I’ve been thinking a lot today about this blog, its purpose, and its function. I’ll tell you exactly why I created it: it was to have a place where I could easily keep in touch with my family, none of whom live near enough to be involved in my life on a day to day basis. This way they can read at their leisure about the minutiae of my life without having long phone bills or expensive plane tickets. It’s not an exaggeration to say that in many ways we know more about each other now than we have in 15 or so years.
Blogs are interesting. They start to feel like your home…an extension of your living room if you will. And the best parts of living rooms are the comfort of being in your own surroundings, and the people who drop in to see how you’re doing. Sometimes it’s hard to remember that the people who are sitting on your couch talking to you are really only a small part of the guests in your home…the majority is actually standing around in the shadows, leaning against the hallway wall, hanging out on the kitchen island, or just listening at the open window. It’s not that I didn’t invite these people (after all, the door is open and there is a sign at the end of the driveway saying “conversation going on inside”), it’s just that I didn’t know they had come to listen. They never announced their presence, you see.
One day I wandered into my living room when I was feeling a little down. Discouraged. I get tired of being upbeat all the time and just wanted to have a glass of wine and flop down on the couch. Maybe feel my feelings for a bit, without having to flash a glittering smile and tell everyone I was fine and so would they be.
I started talking…monologuing really, not expecting much from the people on the couch. I thought it would be nice to tell the truth about what was on my heart. I wasn’t sure if I expected or even wanted my guests to reply, but I talked on, complaining a bit, until the load felt a bit lighter.
The people on the couch were mostly supportive. Some were surprised to hear what I was feeling – I think they thought the glittering smile was my natural, normal, expression…my real face. Some touched their glasses to mine and said “I hear that, sister, loud and clear.” One or two shook their heads and said “Now, now, don’t get all down in the dumps!”
I didn’t resolve anything that night. No flash of wisdom or sudden insight came, either from my own heart or from the couch-sitters. But it was nice, in a way, to just talk about it for once.
I had forgotten, though, about the silent listeners. Well, I knew they were there, but I expected that, if they had felt moved in any way by the topic under discussion, they would have come into the light – maybe waved a hand and said something, anything, about their reaction. Maybe, if they were too shy to talk in front of all the others, they would have come by later, when everyone had gone, to actually knock on my door and tell me what they thought I should hear.
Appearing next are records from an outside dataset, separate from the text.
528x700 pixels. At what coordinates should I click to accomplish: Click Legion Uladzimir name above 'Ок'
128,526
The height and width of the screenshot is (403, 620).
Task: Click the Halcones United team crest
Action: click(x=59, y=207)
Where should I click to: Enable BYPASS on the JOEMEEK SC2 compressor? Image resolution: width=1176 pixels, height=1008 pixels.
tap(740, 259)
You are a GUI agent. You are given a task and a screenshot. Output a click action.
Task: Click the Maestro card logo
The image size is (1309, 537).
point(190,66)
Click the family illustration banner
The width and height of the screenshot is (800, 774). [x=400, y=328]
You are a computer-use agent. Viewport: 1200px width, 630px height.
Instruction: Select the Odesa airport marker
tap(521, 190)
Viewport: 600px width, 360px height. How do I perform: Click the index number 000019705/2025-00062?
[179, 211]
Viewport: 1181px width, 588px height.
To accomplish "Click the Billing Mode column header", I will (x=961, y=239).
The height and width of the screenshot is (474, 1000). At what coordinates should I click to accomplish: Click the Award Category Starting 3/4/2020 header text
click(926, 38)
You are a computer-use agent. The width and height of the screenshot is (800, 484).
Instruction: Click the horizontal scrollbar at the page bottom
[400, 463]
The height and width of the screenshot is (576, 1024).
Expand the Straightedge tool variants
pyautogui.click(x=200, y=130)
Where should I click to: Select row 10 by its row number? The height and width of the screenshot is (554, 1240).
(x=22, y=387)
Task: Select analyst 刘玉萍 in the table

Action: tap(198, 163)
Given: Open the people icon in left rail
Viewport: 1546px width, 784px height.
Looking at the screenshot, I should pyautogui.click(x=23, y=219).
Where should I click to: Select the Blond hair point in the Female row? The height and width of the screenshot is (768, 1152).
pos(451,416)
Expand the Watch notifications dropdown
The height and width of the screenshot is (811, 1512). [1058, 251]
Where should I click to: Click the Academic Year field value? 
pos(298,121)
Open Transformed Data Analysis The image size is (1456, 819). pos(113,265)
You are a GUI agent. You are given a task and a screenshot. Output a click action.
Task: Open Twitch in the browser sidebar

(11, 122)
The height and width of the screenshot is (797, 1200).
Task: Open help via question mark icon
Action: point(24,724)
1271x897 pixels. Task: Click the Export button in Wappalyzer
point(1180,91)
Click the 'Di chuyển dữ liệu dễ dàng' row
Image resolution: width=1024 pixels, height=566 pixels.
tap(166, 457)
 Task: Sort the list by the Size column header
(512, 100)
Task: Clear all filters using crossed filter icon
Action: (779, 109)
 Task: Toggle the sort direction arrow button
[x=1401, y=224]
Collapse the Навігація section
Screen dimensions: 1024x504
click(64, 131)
What I didn’t expect was that those silent listeners – guests in my home by the implicit invitation of the open door and the sign at the curb – would drift away to talk to each other, and to people who hadn’t been present that night at all. They would discuss in shocked tones the conversation they had overheard, and shake their heads gravely and wonder “Has she been lying to us all this time?”
The next night I came back into the living room to tell a joke, or give out a recipe, or something…I can’t recall exactly what. Then, a few nights after that, I told a funny story about work. Soon I forgot about the conversation I had had that night, and for a few weeks I simply talked about my life and its aggravations, both tiny and enormous. The people on the couch had forgotten that conversation, as well, and were laughing at my jokes, trying out my recipes, and once in a while poking fun at me in a good natured way.
While all this was going on in my living room, the news of my conversation that night had spread like wildfire through the rest of my acquaintance. I didn’t get a knock on my door, or a letter in my mailbox, or a ring on my phone – I didn’t know anyone was still thinking about that night.
Today, though, I went to visit friends, to share my feelings to them in the hopes that together we could work out what was best to do about them. Those feelings hadn’t gone away, and I knew the only constructive approach was to bring my concerns forward so that they could be addressed in a positive way.
I was shocked when I discovered that my friend knew all about the conversation I had had with the guests on my couch in my living room that night. One or two of the listeners had come to her and said “Were you there? Were you listening that night? In case you missed it, this is what happened…”
My friend feels a lot of things today, about me and that smile I wear most days. She is wondering whether my life, my friendship with her, is actually a lie. She wonders whether the feelings I revealed that one night in my living room are the truth.